After less than two hours aboard a sleek, comfortable high-speed DeutscheBahn train to Offenburg, we were met by our friend Florence.  She drove us back to her home in Bischoffsheim where we are now spending ten days under her and her family's roof.  Bischoffsheim is a scenic provincial village that is 30 kms from the Rhein River and the German border.  Although it falls under French authority now, it has changed hands four times in the last hundred years between France and Germany.  Like many European regions in similar circumstances, they identify themselves by their region (Alsatian) rather than their nationality.

 ...down the hill to Bischoffsheim
Although not nearly as ancient as Greece or Turkey, Alsace is old.  It's older than what Kate and I are used to, but it took me until just now to realize why I continue to be amazed at the antiquity of the houses, barns, orchard walls, fresh water wells, town spires, cobblestone laneways and rough-hewn timber fences. They are remarkable because at the relatively young (by Hellenic standards) age of 300-400 years, they are still being used in the exact same manner as when they were put in use in the 1600's.  It lends to a feeling that you might pass a feudal peasant around the next corner in the village, or see one tending the grape vines as you are out for a stroll along the now-paved cart tracks cut through fields and conveniently connect settlements as non-motorized means of conveyance.

The Bouvier's back garden
This time of year, everything as green and lovely.  The grape vines are covered in leaves; the flowerboxes that adorn almost every domestic windowsill are full of geraniums.  The temperature is in the high twenties and although a rain shower may rumble through the area occasionally, it usually doesn't stay for more than half an hour.  Kate and I try to stay out of the way as the Bouviers go about their lives.  Christophe and Florence are up early to push Thibaud and his eight-year-old sister, Lou, out the door to school by 7:30 and then leave for work themselves.
The scenic streets of Obernai
We wake up later and keep ourselves busy with walks to nearby villages - an easy task as most communities are less than four kilometres apart.  Obernai, a slightly bigger town north of us, has a market on Thursdays in the town square.  The big draw for us is the fresh produce - strawberries, cherries, vegetables, chickens and pork - not necessarily to buy, but just to see, to smell, to experience the busy throngs.  All of this takes place, and has taken place, with very little change from how it went on for hundreds of years.  I'm a bit jealous of the grounding that it must give the people that call this place home.

That is Lou in the stripes
This is my second, and Kate's seventh or eighth, trip to Alsace.  The Bouvier family generously include us in their lives - we were attendees of the Grande Fête to mark the end of Lou's school year last night - but that is only part of what draws us here.

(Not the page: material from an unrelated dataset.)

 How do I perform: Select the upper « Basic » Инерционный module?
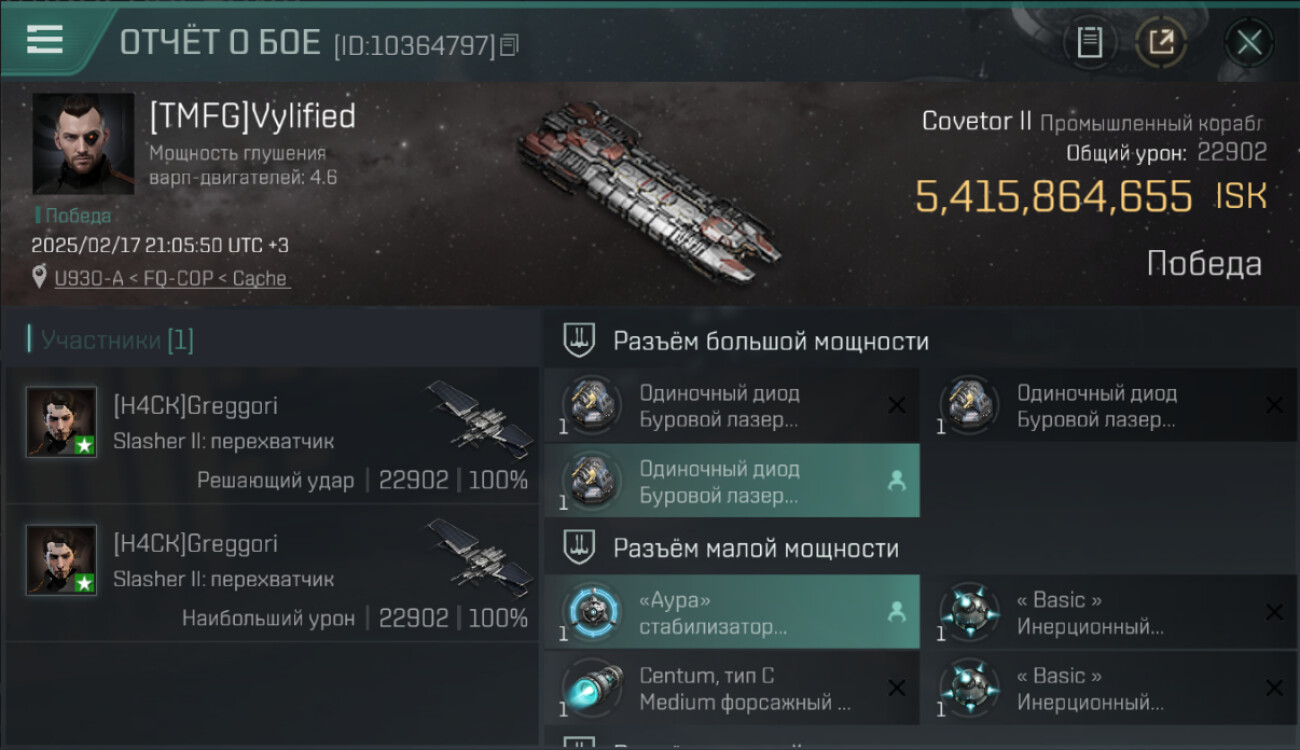[1110, 612]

The scenic towns, the hundreds of kilometres of bicycle paths; the delicious foods; the tasty, inexpensive wines; the delicious foods; our desire to improve, or perhaps grasp a basic usage of the French language; the delicious foods ... they all conspire to make Kate and I want to return here, with our bikes, for a summer of French language studies, cycling and perhaps some delicious food.  Furnished apartments are commonly available for rent here in the summer months.

The big question for us is, "When do we fit this into the schedule?"